Dr. Robert Eckel reports that he has received scientific advisor consultant fees from sanofi, scientific consultant fees from Regeneron and Isis Pharmaceuticals, Inc., and research laboratory grant support from Esperion Therapeutics, Inc. He also reports that his presentation will not include discussion of any investigational or unlabeled use(s) of a product. Dr. Eckel has an identified conflict of interest and it has been resolved accordingly. He has been advised by the AACE CME Accreditation Committee to base his presentation and recommendations on the best available, preferably published evidence/information.

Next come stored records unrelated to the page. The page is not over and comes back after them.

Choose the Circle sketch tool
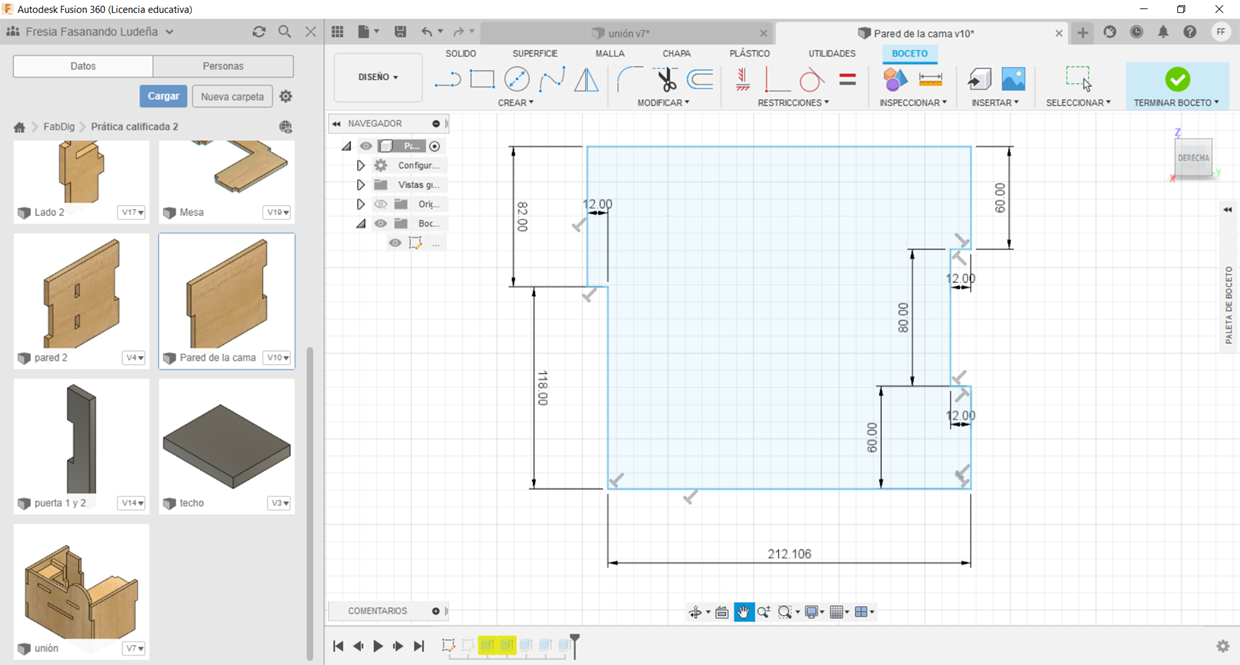1240x665 pixels. [x=517, y=79]
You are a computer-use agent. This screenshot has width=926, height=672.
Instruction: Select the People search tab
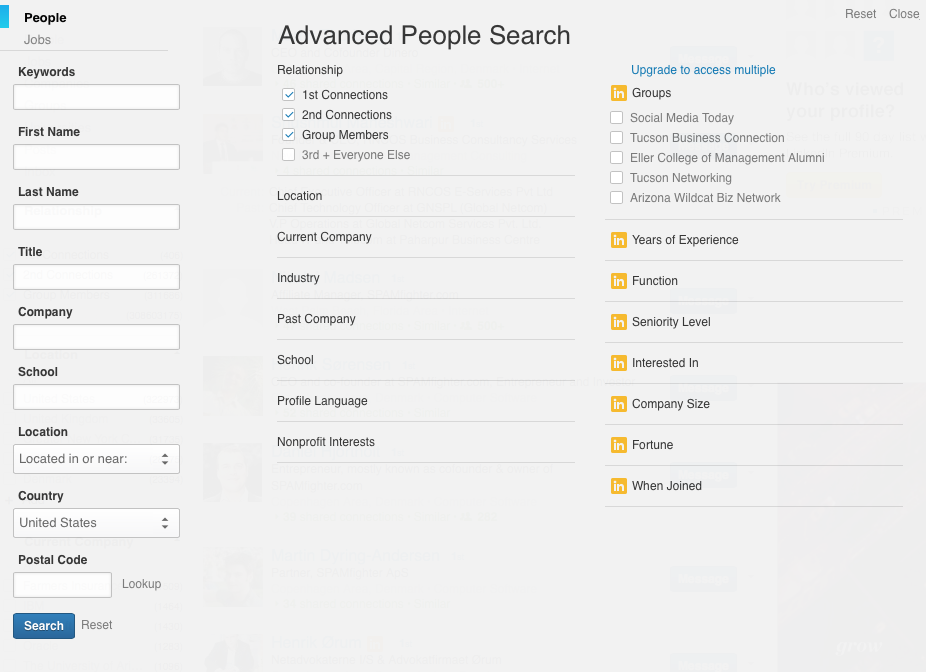coord(45,17)
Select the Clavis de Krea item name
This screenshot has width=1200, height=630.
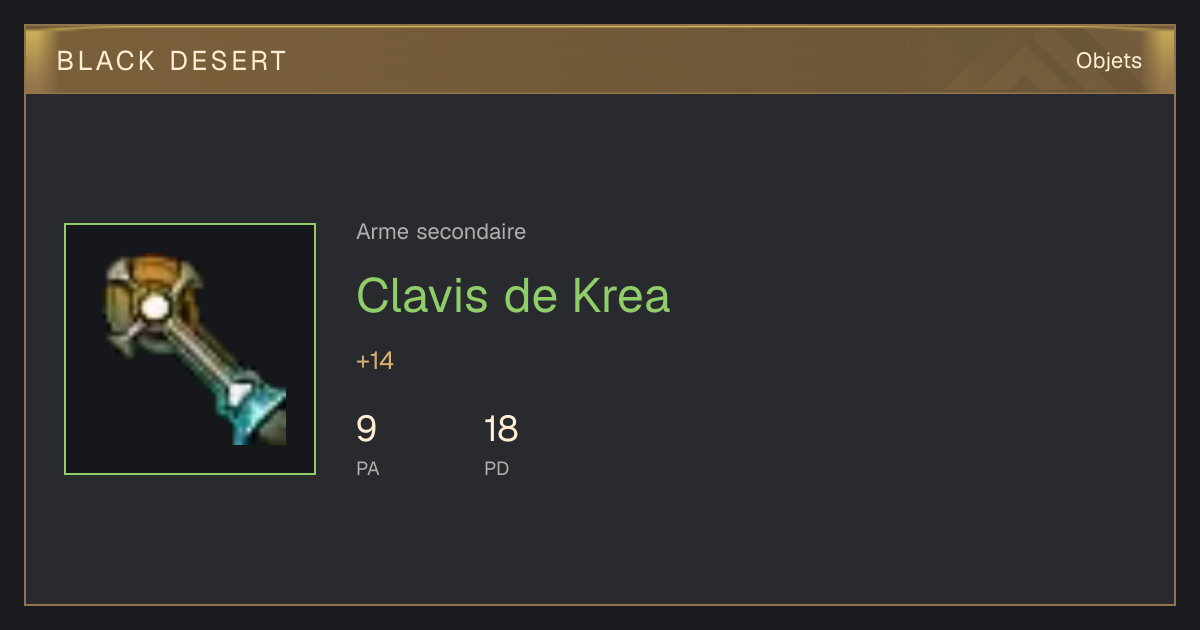pyautogui.click(x=513, y=295)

Dr. Jorge Plutzky reports that he has received consultant fees from Amylin Pharmaceuticals, Inc., AstraZeneca, Bristol-Myers Squibb, Daiichi Sankyo Company, Limited, Eli Lilly and Company, Ember, F. Hoffman-La Roche Ltd/Genentech, Inc., GlaxoSmithKline plc, Merck & Co., Novo Nordisk A/S, Pfizer Inc., Takeda Pharmaceutical Company Limited, and Vivus Inc. He also reports that his presentation will not include discussion of any investigational or unlabeled use(s) of a product. Dr. Plutzky has an identified conflict of interest and it has been resolved accordingly. He has been advised by the AACE CME Accreditation Committee to base his presentation and recommendations on the best available, preferably published evidence/information.